The man accused of the second-degree murder of Vincent Belanger-Dompierre in April 2018 told police he believed he was going to be killed over some missing cocaine, court heard this week as Vincent Ward's trial continued.
In a video of a police interview that began around 7 a.m. on April 26, 2018 — just a few hours after Belanger-Dompierre was shot and killed in Labrador City — an emotional Ward struggles to explain what happened leading up to Belanger-Dompierre's death.
In the video, played for the jury in Supreme Court this week, RCMP Supt. Tom Warren, an inspector at the time, asked Ward why he was there.
"Bad decisions," replied Ward.
Warren, testifying this week, said it was clear Ward — who was picked up by police early that morning outside the Pine Avenue house where Belanger-Dompierre was shot — was under the influence of some drug. Warren said the interview had to be stopped twice as Ward was incoherent and hard to understand.
In the video, Ward breaks down quickly and says he was being extorted, following a spiral of hard drugs and drinking after his father's death.
He tells police that Belanger-Dompierre was a biker who wanted to start his own biker chapter and had shut down other drug dealers. Belanger-Dompierre seemed like a good person when they met earlier in 2018, said Ward, but in the week leading up the shooting he told Ward that a kilogram of cocaine had gone missing. Ward told the officers Belanger-Dompierre had set him up to take the fall with the bikers who had supplied the cocaine.
For four days, Ward said, he and others in the Pine Avenue house on Pine Avenue took turns standing guard. The night before the shooting, Ward told police, he had a beer or two, some cocaine and about 20 speed pills.
Around 9:30 p.m. on April 25, 2018, he drove to his home to get a couple of guns to protect himself from the people he was told were coming for him. Ward said he grabbed his .22-calibre rifle — which he told police was unloaded — and his .270-calibre rifle.
"I was still pretty scared of the fact that them bikers were coming for me," Ward said in the interview.
If he had run, Ward told police, he believed the people coming after him would kill his children.
After returning to the Pine Avenue house, Ward said he showed Belanger-Dompierre how to use his rifle and handed Belanger-Dompierre his .22. Ward said he told Belanger-Dompierre he couldn't kill someone and Belanger-Dompierre started laughing at him.
"I didn't want to kill no one. Didn't want to hurt no one," Ward said he told Belanger-Dompierre.
Belanger-Dompierre said, "f--k you," according to Ward, and reached for the gun, which is when Ward shot him.
During the police interview, Ward said he "lost it completely" after the shooting.
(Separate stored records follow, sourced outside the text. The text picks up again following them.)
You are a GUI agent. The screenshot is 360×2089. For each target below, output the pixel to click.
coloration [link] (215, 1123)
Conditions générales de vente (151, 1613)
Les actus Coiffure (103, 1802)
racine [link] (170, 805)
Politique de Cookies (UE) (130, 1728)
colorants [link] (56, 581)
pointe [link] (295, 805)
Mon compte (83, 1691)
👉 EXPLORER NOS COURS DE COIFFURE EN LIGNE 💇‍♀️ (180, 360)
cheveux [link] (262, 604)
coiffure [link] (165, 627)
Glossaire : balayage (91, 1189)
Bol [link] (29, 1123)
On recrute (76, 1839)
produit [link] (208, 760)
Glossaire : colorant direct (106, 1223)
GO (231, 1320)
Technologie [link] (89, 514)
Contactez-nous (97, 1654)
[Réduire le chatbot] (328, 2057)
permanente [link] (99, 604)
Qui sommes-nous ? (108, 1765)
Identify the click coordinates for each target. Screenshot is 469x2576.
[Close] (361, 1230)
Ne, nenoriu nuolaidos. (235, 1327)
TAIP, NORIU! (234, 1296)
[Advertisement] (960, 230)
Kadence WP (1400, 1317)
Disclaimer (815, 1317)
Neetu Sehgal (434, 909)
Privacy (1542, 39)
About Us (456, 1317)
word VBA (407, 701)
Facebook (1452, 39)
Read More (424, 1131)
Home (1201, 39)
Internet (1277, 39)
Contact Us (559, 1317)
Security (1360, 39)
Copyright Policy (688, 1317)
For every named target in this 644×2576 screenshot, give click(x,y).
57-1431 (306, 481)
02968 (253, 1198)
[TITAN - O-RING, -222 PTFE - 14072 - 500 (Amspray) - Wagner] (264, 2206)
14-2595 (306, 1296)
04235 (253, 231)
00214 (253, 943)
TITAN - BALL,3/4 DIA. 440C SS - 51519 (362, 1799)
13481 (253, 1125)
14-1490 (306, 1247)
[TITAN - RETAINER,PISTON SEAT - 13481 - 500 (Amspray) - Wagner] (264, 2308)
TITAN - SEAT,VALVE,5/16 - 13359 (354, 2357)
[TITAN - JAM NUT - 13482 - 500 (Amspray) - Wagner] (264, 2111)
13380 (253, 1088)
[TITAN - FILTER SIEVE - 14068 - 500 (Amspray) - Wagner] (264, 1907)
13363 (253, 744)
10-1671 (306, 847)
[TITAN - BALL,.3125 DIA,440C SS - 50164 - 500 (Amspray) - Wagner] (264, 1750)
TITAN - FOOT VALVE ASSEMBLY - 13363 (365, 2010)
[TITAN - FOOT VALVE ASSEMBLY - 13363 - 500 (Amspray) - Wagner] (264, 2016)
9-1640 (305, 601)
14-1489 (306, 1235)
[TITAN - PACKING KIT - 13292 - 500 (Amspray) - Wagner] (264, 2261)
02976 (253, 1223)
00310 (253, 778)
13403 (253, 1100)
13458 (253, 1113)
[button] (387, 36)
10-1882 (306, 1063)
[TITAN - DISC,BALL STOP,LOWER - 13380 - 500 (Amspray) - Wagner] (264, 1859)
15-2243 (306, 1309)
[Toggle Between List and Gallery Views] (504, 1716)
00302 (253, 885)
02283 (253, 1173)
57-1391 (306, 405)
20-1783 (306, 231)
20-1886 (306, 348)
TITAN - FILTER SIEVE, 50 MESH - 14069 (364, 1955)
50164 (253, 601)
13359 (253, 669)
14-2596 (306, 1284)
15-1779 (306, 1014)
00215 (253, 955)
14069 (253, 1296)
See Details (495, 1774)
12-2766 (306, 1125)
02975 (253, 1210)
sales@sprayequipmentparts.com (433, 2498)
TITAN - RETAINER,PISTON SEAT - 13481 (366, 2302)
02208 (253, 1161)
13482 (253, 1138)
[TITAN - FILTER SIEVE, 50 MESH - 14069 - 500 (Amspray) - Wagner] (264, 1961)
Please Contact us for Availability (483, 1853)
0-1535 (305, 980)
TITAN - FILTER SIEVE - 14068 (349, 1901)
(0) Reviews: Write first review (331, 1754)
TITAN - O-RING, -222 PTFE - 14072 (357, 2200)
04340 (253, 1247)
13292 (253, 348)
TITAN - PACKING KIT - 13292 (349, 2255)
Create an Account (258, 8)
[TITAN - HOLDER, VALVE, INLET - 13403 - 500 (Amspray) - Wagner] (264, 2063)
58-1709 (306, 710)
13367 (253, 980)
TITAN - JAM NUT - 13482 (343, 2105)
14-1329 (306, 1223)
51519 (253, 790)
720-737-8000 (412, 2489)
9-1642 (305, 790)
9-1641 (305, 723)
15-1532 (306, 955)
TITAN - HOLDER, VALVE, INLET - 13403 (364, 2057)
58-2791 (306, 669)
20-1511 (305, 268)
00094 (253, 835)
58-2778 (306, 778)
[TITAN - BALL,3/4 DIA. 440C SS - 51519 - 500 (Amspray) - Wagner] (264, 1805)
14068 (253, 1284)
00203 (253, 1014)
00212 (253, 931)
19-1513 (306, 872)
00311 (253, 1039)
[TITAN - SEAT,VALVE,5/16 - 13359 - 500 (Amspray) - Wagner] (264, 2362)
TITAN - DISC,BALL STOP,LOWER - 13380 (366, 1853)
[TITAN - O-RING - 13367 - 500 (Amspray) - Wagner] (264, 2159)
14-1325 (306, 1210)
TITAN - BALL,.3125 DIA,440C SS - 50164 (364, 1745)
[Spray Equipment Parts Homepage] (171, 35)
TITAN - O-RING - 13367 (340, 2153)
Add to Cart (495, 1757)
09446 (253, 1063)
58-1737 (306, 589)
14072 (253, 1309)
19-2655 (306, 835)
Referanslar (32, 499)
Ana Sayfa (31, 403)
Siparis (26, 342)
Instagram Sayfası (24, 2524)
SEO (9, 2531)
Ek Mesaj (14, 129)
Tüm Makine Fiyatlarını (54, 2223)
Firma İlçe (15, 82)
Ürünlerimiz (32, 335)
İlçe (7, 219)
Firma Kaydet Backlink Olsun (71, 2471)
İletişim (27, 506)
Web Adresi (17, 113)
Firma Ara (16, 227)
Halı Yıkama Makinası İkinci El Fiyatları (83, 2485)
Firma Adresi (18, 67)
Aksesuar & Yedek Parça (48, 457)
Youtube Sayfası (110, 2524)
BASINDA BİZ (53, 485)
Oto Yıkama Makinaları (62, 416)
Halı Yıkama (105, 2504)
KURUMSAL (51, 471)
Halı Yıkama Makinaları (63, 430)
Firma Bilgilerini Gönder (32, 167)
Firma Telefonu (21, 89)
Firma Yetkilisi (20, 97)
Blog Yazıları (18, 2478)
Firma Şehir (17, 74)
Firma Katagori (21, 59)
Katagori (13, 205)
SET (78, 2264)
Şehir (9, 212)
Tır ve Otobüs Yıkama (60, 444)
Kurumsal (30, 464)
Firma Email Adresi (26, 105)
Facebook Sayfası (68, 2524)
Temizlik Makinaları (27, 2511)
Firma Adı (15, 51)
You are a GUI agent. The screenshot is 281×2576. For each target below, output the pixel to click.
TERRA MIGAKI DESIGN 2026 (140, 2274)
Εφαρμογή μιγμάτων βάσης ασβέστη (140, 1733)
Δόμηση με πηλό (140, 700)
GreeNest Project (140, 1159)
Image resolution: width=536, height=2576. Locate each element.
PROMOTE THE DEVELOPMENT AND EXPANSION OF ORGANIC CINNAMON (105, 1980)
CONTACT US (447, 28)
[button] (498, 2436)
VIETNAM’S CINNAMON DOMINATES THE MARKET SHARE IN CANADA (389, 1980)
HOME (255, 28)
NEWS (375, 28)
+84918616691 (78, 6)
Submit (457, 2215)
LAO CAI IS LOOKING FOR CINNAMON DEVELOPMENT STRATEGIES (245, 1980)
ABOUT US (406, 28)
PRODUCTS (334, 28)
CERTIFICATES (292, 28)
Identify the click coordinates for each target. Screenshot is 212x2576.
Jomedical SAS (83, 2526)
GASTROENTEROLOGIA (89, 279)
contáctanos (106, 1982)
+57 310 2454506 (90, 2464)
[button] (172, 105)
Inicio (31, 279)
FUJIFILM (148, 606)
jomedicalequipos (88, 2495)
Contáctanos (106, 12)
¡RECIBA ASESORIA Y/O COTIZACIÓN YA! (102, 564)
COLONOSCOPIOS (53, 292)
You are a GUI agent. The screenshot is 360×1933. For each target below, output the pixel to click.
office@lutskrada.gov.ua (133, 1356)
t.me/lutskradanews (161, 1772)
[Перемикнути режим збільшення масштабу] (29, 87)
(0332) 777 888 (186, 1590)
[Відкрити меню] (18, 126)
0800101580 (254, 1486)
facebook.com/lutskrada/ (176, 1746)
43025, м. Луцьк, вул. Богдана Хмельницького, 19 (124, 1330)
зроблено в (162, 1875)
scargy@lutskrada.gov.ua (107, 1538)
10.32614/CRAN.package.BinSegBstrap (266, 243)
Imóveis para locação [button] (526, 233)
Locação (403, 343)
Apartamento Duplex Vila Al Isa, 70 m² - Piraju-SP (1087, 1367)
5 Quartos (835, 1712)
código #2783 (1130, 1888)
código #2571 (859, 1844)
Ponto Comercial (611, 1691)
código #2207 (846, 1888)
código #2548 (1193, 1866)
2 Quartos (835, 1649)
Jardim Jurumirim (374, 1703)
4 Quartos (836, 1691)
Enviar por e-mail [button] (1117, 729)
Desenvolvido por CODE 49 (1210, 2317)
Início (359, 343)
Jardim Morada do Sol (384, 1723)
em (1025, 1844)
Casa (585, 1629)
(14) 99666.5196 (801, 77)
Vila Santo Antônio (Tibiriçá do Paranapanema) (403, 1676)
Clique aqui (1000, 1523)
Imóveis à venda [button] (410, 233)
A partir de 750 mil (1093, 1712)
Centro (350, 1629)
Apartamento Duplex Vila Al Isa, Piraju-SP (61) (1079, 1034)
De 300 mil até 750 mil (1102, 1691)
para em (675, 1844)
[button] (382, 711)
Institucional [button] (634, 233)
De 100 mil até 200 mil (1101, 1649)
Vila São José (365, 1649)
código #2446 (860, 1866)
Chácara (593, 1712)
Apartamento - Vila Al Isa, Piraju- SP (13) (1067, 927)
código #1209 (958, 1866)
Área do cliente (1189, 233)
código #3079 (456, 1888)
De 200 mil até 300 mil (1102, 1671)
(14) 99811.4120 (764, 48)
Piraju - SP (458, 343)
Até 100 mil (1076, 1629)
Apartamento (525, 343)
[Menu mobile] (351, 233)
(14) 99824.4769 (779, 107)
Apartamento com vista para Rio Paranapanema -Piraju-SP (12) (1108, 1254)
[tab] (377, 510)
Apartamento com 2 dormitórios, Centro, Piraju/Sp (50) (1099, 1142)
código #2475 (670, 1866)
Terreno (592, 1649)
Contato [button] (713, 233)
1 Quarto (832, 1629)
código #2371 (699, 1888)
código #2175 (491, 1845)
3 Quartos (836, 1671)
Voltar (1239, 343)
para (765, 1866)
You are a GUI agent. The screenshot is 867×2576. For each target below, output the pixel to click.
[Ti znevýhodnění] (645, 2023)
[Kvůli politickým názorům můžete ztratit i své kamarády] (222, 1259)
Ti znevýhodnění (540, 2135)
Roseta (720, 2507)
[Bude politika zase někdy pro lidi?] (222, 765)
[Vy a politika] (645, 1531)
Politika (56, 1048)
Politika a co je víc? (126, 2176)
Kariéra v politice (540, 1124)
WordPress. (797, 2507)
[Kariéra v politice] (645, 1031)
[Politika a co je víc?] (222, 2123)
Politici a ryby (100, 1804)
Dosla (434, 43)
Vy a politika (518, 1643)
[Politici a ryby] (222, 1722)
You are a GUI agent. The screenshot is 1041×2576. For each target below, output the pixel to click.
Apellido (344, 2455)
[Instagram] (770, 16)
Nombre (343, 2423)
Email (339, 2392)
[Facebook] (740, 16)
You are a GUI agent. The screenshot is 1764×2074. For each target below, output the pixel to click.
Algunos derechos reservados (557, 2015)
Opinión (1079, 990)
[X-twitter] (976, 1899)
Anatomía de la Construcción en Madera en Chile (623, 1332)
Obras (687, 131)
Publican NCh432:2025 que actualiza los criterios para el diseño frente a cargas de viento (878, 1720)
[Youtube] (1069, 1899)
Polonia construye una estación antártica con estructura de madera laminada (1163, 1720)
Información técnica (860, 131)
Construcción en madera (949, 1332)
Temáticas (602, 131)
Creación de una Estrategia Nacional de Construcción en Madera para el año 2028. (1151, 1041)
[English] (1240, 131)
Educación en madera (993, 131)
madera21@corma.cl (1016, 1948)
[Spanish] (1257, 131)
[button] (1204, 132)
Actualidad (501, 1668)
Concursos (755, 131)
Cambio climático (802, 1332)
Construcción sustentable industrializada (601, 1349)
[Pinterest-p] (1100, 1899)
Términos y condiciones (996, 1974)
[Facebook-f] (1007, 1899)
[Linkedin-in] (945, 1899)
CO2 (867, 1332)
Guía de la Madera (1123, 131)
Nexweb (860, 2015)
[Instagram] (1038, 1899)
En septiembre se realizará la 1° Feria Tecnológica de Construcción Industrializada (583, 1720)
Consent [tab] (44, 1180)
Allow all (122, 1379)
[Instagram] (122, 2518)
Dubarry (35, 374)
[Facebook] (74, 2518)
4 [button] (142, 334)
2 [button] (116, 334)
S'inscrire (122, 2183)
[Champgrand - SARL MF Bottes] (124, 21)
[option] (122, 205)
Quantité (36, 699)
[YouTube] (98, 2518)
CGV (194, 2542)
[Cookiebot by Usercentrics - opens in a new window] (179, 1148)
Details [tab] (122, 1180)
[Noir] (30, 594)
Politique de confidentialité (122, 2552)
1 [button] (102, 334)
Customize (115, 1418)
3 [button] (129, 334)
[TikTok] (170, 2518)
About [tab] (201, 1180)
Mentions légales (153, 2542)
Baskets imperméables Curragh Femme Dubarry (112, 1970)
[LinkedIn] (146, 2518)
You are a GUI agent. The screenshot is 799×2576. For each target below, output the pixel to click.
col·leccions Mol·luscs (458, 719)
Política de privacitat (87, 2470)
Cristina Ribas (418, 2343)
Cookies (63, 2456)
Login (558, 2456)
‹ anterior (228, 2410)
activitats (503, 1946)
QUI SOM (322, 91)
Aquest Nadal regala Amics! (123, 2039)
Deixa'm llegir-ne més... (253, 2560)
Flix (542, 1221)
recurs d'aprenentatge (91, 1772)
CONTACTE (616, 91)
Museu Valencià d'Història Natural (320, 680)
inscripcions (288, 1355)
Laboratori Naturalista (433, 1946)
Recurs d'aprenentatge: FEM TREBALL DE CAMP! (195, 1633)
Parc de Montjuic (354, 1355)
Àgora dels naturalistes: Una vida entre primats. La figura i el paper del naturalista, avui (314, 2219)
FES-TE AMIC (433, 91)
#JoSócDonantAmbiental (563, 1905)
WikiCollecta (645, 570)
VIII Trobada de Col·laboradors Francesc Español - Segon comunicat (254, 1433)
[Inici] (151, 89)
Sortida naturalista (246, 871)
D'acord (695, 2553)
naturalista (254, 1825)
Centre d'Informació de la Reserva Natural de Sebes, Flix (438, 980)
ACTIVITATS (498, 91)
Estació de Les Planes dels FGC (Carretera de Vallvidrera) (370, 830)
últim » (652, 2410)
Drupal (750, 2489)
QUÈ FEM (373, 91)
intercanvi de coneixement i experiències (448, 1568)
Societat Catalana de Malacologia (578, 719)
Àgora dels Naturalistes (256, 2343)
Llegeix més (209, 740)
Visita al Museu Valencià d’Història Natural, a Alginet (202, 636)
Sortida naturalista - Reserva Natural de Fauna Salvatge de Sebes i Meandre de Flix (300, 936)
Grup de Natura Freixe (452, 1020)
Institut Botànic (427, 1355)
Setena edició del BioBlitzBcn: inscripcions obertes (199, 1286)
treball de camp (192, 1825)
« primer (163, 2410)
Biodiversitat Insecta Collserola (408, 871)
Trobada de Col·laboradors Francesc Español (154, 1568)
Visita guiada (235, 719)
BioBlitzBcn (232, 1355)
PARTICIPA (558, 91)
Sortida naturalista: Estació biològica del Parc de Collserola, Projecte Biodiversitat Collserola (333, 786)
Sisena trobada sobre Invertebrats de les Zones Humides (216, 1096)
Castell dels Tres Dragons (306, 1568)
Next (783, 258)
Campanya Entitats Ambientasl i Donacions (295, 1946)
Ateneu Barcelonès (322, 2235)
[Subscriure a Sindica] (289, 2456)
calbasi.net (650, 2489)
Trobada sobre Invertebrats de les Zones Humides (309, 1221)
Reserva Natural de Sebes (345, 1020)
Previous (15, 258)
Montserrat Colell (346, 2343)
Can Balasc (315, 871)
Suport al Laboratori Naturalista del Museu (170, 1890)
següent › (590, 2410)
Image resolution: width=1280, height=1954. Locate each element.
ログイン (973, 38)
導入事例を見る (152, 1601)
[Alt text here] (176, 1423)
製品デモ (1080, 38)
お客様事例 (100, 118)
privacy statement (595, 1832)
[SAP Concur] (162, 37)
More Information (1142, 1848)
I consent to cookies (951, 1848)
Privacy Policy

He told police he ran downstairs to the house's drug stash, and opened a bag of speed.
"Went down, tore it open, ate like four or five speed pills," Ward told police. "I don't know how long I was eating those, sniffing that."
At that point, Warren testified, the interview was stopped, as Ward was becoming increasingly incoherent,. After Ward napped on the interview room couch, the interview continued.
Ward then went over the shooting again, adding some details and changing others. He said he gave Belanger-Dompierre the .22 rifle, turned his back to get the other gun, and then turned around to see Belanger-Dompierre pointing the rifle at him, smiling.
Ward told officers Belanger-Dompierre said, "You're the one that's gonna die," which is when Ward shot him. When Ward finished recounting his version of events, the officer reminded Ward that he'd said earlier the .22 he'd handed Belanger-Dompierre was unloaded. Ward confirmed it was.
Ward told police he was livid about what happened.
"I just shot a man that was supposed to be my best friend," Ward said in the 2018 interview.
Not knowing what to do, Ward said, he tried calling people on the phones in the house. He said he reached someone who recognized the number as belonging to Belanger-Dompierre and asked about him. Ward told officers he told the person, "He's dead. I shot him."
When asked about Ward's statement, Warren said there was no evidence of people involved in criminal organizations in Labrador West. When pressed by defence counsel, Warren said police don't know where the drugs came from or whether organized crime was involved.
During cross-examination, defence lawyer Mark Gruchy noted that Ward became increasingly incoherent during the interview, despite being in police custody. Warren agreed, saying the two breaks were because Ward couldn't be understood.
Cab driver testifies he thought call was prank
On Tuesday, the court heard testimony from Jeremy Dyson, who was driving a cab in Happy Valley-Goose Bay at the time. He said he got a call early in the morning of April 26 from a man who identified himself as Vincent Ward.
Dyson said Ward, whom he didn't know personally, said he was at cabin where something had gone wrong, and mentioned a body on the floor and hitting a trigger by mistake.
Dyson testified Ward asked him to find phone numbers for some other people but Dyson said he thought it was a prank call from someone who was intoxicated.
"I thought he was messed up and trying to freak me out or something," Dyson said.
After getting confusing calls and texts for more than an hour, Dyson testified, he blocked the number. He said he realized it wasn't a prank when the RCMP called him in for questioning.
The trial is scheduled to last at least another week.